These six regions adopt an octahedral arrangement (Figure 8), which is the electron-pair geometry. To minimize repulsions, the lone pairs should be on opposite sides of the central atom (Figure 15 and Figure 16). The five atoms are all in the same plane and have a square planar molecular geometry.

Two diagrams are shown and labeled, “a” and “b.” Diagram a shows a xenon atom in the center of an eight-sided octahedral shape. Diagram b shows the same image as diagram a, but this time there are fluorine atoms located at the four corners of the shape in the horizontal plane. They are connected to the xenon by single lines.
Figure 15. (a) XeF4 adopts an octahedral arrangement with two lone pairs (red lines) and four bonds in the electron-pair geometry. (b) The molecular geometry is square planar with the lone pairs directly across from one another.
Two representations of Xenon tetrafluoride are shown. In the Lewis structure on the left, the xenon atom is in the middle with two lone pairs. There is a single bond to each of 4 fluorine atoms arranged on top, bottom, left and right. The octets of the fluorine atoms have been filled with lone pairs. The label beneath reads “electron-pair geometry: octahedral”. The structure on the right is a ball and stick model that is a screenshot of the geometry as seen on Web M O. There is a teal sphere in the middle for the xenon atom. Then there are four light green spheres arranged in a square planar geometry.

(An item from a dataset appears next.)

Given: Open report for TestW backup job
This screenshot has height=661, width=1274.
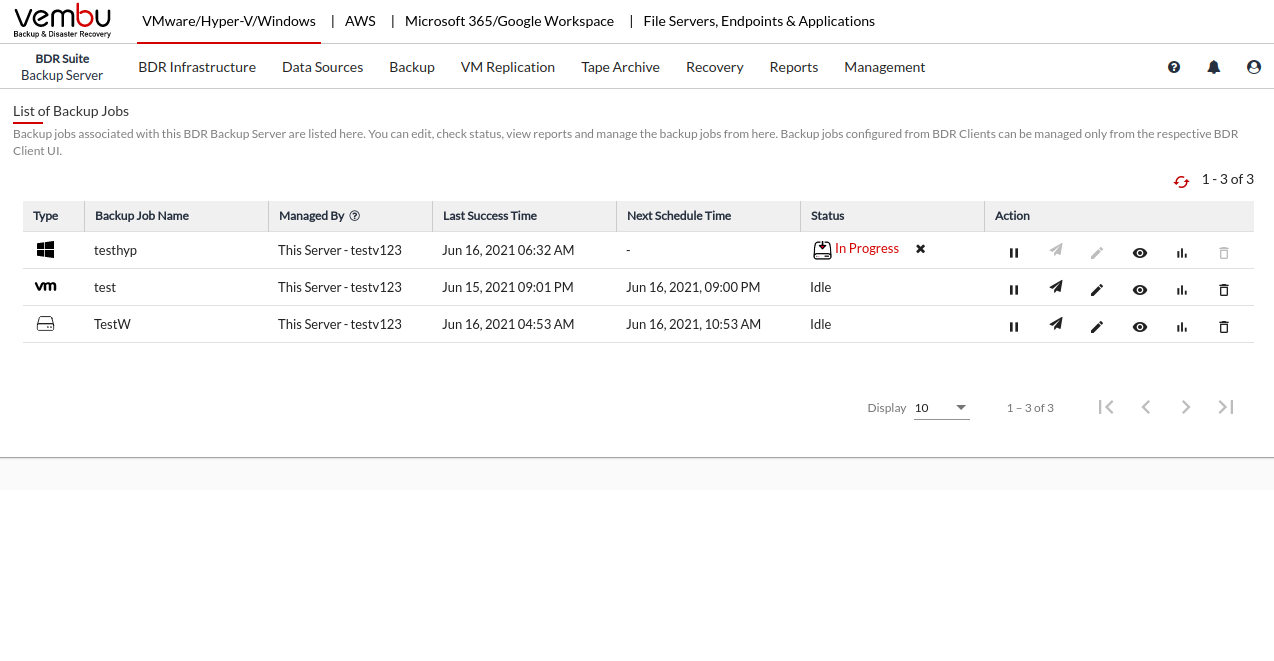Looking at the screenshot, I should 1182,326.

The label beneath the structure reads “molecular geometry: square planar”.
Figure 16. Representations of XeF4.

Check Your Learning
In a certain molecule, the central atom has three lone pairs and two bonds. What will the electron pair geometry and molecular geometry be?

Answer:

electron pair geometry: trigonal bipyramidal; molecular geometry: linear

Molecular Geometry for Multi-center Molecules

When a molecule or polyatomic ion has only one central atom, the molecular geometry completely describes the shape of the molecule. Larger molecules do not have a single central atom, but are connected by a chain of interior atoms that each possess a “local” geometry. The way these local structures are oriented with respect to each other also influences the molecular shape, but such considerations are largely beyond the scope of this introductory discussion. For our purposes, we will only focus on determining the local structures.

Example 6

Predicting Structure in Multicenter Molecules
The Lewis structure for the simplest amino acid, glycine, H2NCH2CO2H, is shown here. Predict the local geometry for the nitrogen atom, the two carbon atoms, and the oxygen atom with a hydrogen atom attached:

A Lewis structure depicts a nitrogen atom with one lone pair of electrons that is single bonded to two hydrogen atoms and a carbon atom, which is, in turn, single bonded to two hydrogen atoms and another carbon atom. This carbon atom is double bonded to an oxygen atom with two lone pairs of electrons and single bonded to an oxygen that has two lone pairs of electrons and a single bond to a hydrogen atom.

Solution

A Lewis structure depicts a nitrogen atom with one lone pair of electrons that is single bonded to two hydrogen atoms and a carbon atom. The atoms described are drawn with bonds that indicate a three-dimensional, tetrahedral shape around the nitrogen atom. The carbon is, in turn, single bonded to two hydrogen atoms and another carbon atom, and again, a tetrahedral, three dimensional configuration is indicated by the types of bonds. This second carbon atom is double bonded to an oxygen atom and single bonded to an oxygen that has two lone pairs of electrons and a single bond to a hydrogen atom.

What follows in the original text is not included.